First there was the insider trading case against John Gay, a former CEO of failed Tassie logger Gunns. Gay got wind of poor figures from a management report and sold a stack of shares before the information was released to market, saving himself around $750,000 in potential losses. The case was so open-and-shut that even the corporate regulator pursued it.

Gay pleaded guilty and faced up to five years’ porridge and a $220,000 fine.

But Justice Porter wasn’t convinced, describing Gay’s character as “exemplary” and his crime “not in the serious category of insider trading”. Gay was fined $50,000, was banned as a company director and kept the proceeds of his crime.

It makes you wonder what being of exemplary character means in Tasmania. Although Gunns entered bankruptcy a few years after Gay resigned, it was his expansive ambition and hardline approach to environmentalists that eventually bought the company undone.

Gunns also used 1080 poison for decades, which laid waste to many of Tasmania’s protected species. He dragged the environmentalists fighting the destruction through the courts. In the end so toxic was the company’s reputation, no one would lend to it.

Then on Tuesday, up popped Justice Robert Pearce of the Tasmanian Supreme Court. Gay had appealed his disqualification from being a director, requesting the right to run two companies. Pearce, incredibly, granted the exception, claiming “there is no appreciable risk he will reoffend” and that “his management of the companies poses no risk to the public and to the interests of the shareholders”.

Say whaaat? Gay is a criminal with a track record of ripping off his shareholders for personal benefit and there’s “no risk” of him doing that again? And anyway, whatever happened to the idea of, you know, punishment?

The only way this decision appears to make sense is if Justice Pearce doesn’t actually believe insider trading is a crime in the first place, in which case he should say so. Or perhaps he might explain what, exactly, constitutes a “serious case” of insider trading.

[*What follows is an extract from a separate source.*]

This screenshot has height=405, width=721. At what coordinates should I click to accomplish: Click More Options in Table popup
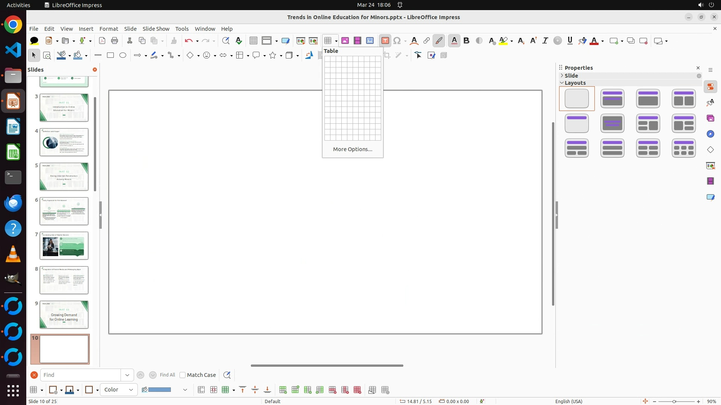click(352, 149)
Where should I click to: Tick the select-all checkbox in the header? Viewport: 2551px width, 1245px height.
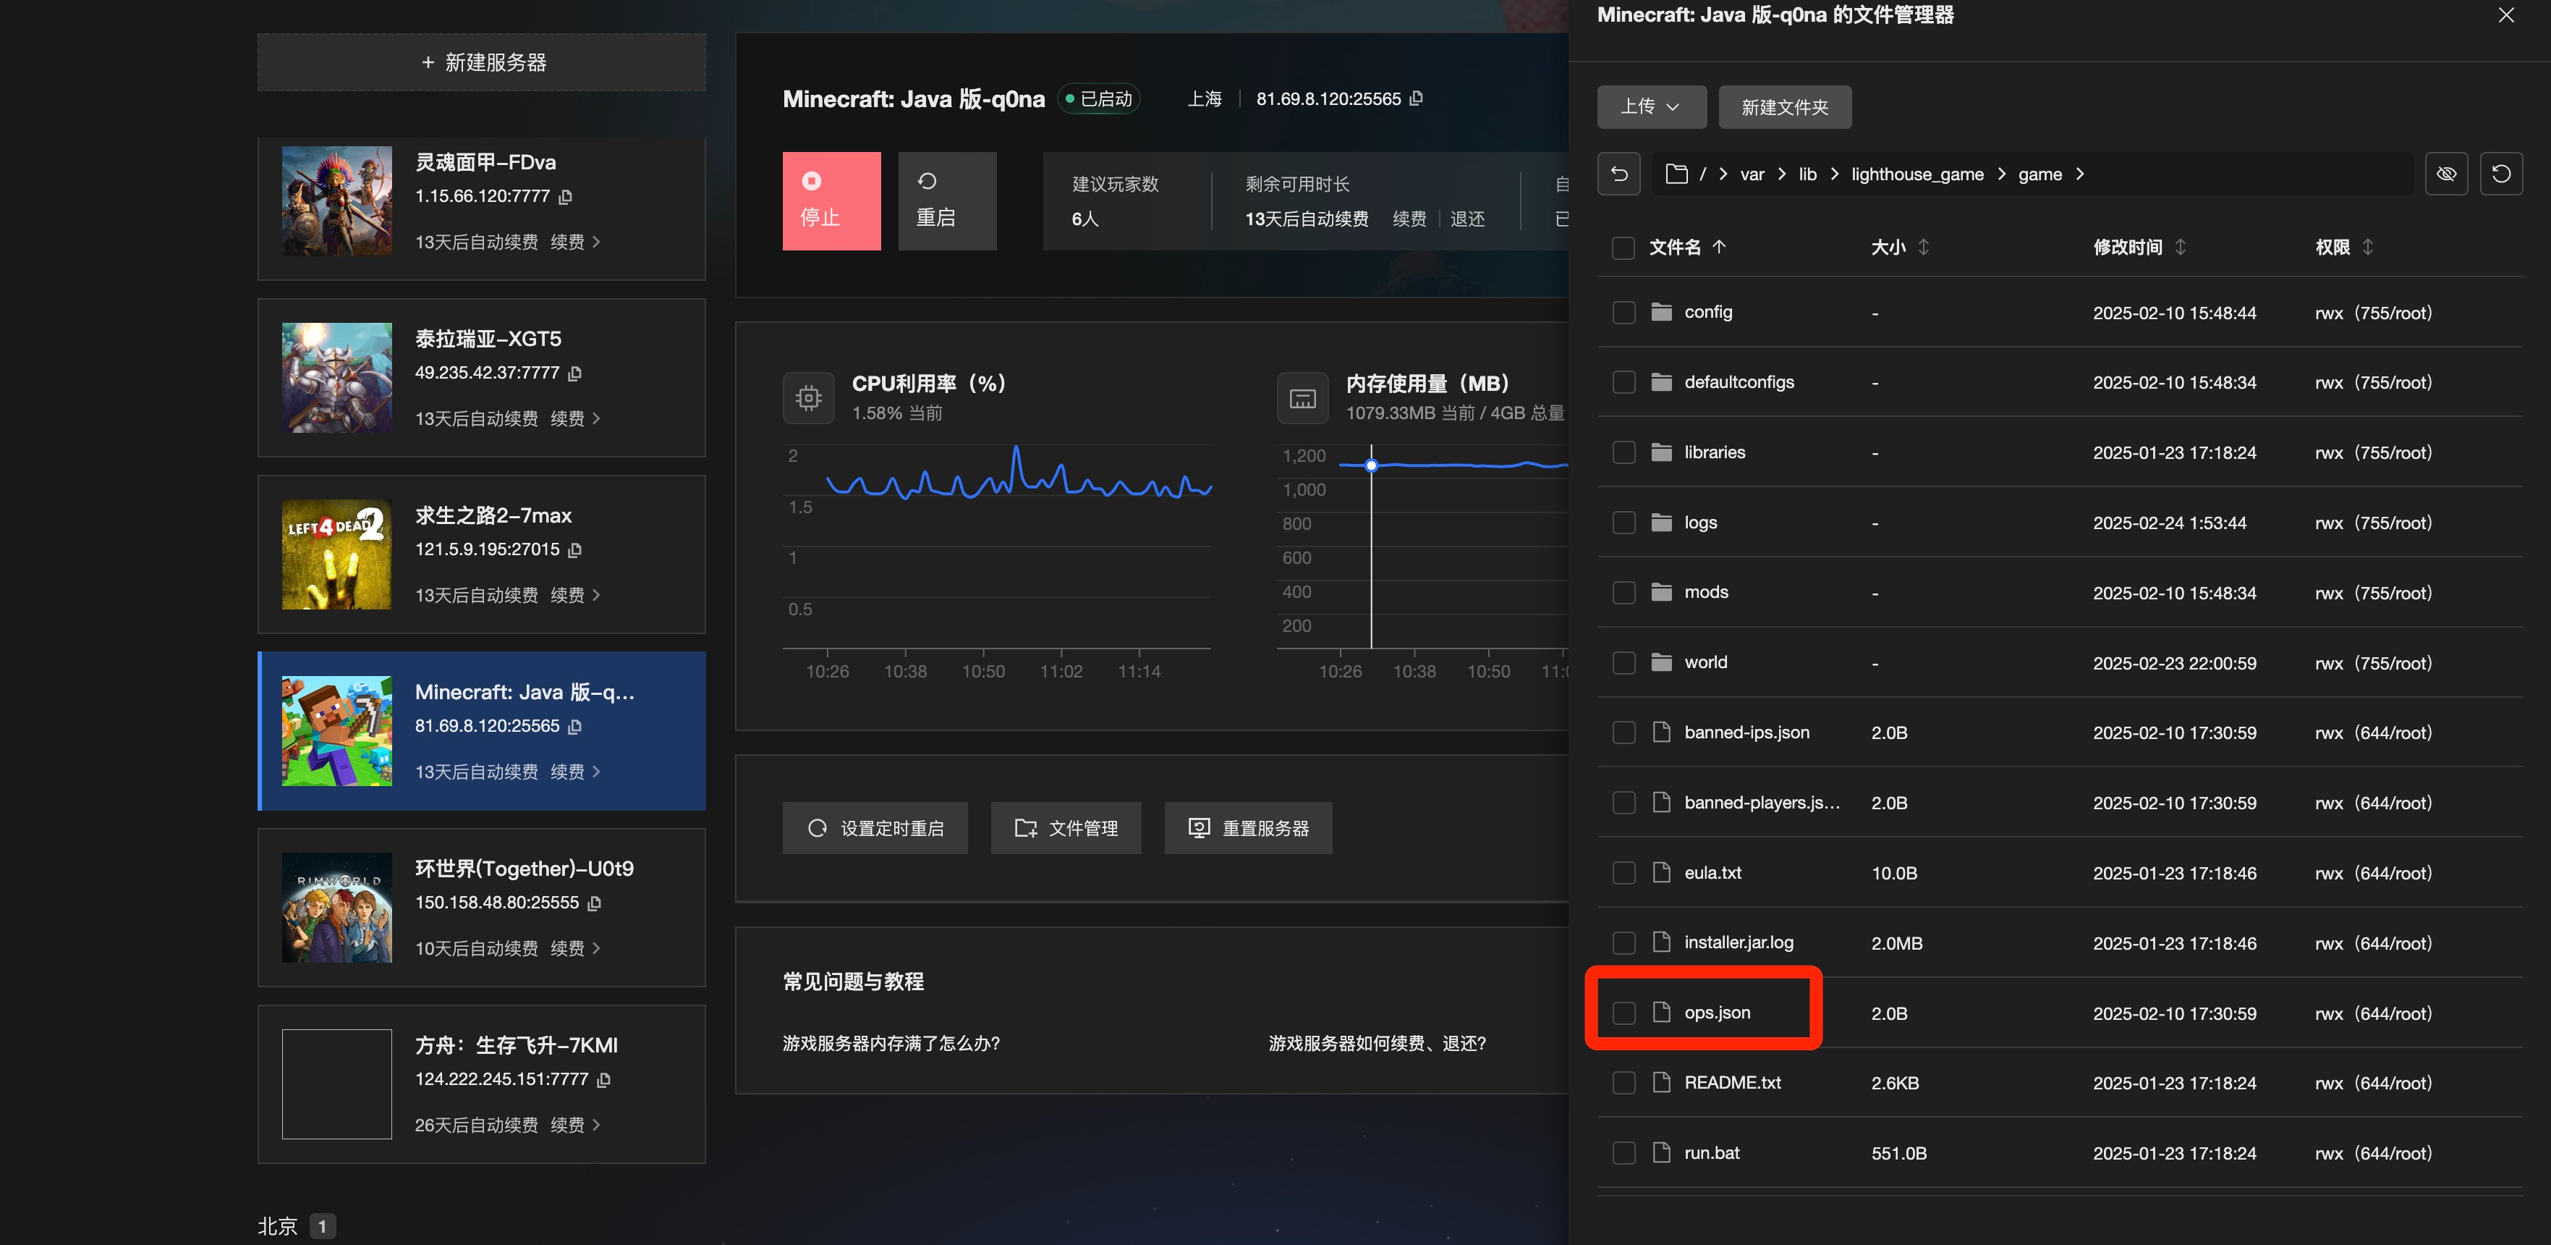(1623, 248)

The folks running the case at the Australian Securities and Investments Commission must be in a state of despair today, jamming their heads into filing cabinets and throwing legal briefs out the window. If they couldn’t get a half-decent result out of a case like this, what hope is there?

But the message to potential insider traders everywhere — and believe me, they are everywhere — is loud and clear: get yourself down to Hobart, where “corporate criminal” and “exemplary character” aren’t mutually exclusive phrases, and the crime of insider trading has, to all intents and purposes, been abolished.

*John Addis is a director of Private Media (publisher of Crikey) and of Intelligent Investor Share Advisor.